Une nouvelle manière de faire du cinéma
Société de conseil ou éco-référent sur le terrain, les données de l’association Ecoprod montrent des résultats similaires. Lorsque les productions externalisent des services à des sociétés de conseil comme Flying Secoya, le score moyen obtenu pour le label Ecoprod est de 71 %, alors qu’il est de 70 % lorsqu’une personne chargée de l’éco-production est déployée sur le terrain.

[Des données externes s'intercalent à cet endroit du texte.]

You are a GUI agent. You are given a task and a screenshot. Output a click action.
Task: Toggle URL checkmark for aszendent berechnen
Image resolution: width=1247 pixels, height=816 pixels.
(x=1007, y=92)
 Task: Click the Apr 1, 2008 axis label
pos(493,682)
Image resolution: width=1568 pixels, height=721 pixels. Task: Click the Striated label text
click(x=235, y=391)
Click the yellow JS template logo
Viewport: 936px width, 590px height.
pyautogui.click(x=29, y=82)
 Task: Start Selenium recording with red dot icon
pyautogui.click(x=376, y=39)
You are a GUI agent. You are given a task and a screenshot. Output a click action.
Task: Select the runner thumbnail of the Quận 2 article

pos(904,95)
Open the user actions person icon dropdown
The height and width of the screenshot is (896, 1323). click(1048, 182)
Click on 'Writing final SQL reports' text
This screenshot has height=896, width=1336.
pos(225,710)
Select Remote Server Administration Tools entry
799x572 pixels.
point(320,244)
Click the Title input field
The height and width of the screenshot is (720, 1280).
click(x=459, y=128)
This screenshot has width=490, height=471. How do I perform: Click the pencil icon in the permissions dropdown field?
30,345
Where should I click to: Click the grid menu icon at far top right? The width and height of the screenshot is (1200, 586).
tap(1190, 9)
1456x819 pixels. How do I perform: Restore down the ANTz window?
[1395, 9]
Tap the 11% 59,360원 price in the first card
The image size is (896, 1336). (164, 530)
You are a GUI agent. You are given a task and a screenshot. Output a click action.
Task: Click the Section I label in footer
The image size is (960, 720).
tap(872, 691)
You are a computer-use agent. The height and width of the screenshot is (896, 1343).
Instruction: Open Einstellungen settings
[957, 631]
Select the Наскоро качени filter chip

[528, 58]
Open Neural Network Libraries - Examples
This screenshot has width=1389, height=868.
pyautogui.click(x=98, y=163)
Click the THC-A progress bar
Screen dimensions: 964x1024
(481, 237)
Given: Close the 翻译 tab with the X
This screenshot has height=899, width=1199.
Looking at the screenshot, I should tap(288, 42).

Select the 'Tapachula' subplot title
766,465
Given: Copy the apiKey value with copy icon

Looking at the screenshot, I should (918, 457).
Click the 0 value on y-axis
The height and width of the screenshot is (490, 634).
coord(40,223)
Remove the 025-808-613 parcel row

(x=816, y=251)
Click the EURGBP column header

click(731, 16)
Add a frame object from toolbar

L’éco-production ouvre la voie à une nouvelle manière de produire les films. Le film C’est le monde à l’envers ! (2024) de Nicolas Vanier, a été accompagné par Flying Secoya. « On a réussi à produire plus d’électricité que le film n’en a consommé », raconte Mathieu Delahousse. Pour la dernière saison de la série Maigret, qui « sortira sûrement en 2026 », Mathieu Thill était éco-référent : « Il n’y a pas un seul déplacement en véhicule motorisé, Maigret marche et sort des bouches de métro. »
Au festival de Cannes 2025, le prix Ecoprod a été remis au film Jeunes mères des frères Dardenne. Son bilan carbone a été estimé à 122 tonnes d’équivalent CO2, un résultat loin des 750 tonnes émises en moyenne par les films français.